** INPUT MATERIAL follows **

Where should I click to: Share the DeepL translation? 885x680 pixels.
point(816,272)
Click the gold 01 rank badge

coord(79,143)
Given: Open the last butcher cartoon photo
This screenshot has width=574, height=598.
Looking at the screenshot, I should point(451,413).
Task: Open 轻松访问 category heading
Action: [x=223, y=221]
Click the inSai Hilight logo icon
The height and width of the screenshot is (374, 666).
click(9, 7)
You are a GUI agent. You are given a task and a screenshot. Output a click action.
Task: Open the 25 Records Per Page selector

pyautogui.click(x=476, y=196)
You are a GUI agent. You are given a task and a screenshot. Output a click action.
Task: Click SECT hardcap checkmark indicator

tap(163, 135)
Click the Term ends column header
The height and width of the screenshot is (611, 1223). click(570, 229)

** End of INPUT MATERIAL **

— WHAT YOU WILL DO —
Restate the records, all of them, precisely as written.

— EXERCISE SOLUTION —
Where should I click to: Share the DeepL translation? 885x680 pixels.
point(816,272)
Click the gold 01 rank badge

coord(79,143)
Given: Open the last butcher cartoon photo
This screenshot has width=574, height=598.
Looking at the screenshot, I should point(451,413).
Task: Open 轻松访问 category heading
Action: [x=223, y=221]
Click the inSai Hilight logo icon
The height and width of the screenshot is (374, 666).
click(9, 7)
You are a GUI agent. You are given a task and a screenshot. Output a click action.
Task: Open the 25 Records Per Page selector

pyautogui.click(x=476, y=196)
You are a GUI agent. You are given a task and a screenshot. Output a click action.
Task: Click SECT hardcap checkmark indicator

tap(163, 135)
Click the Term ends column header
The height and width of the screenshot is (611, 1223). click(570, 229)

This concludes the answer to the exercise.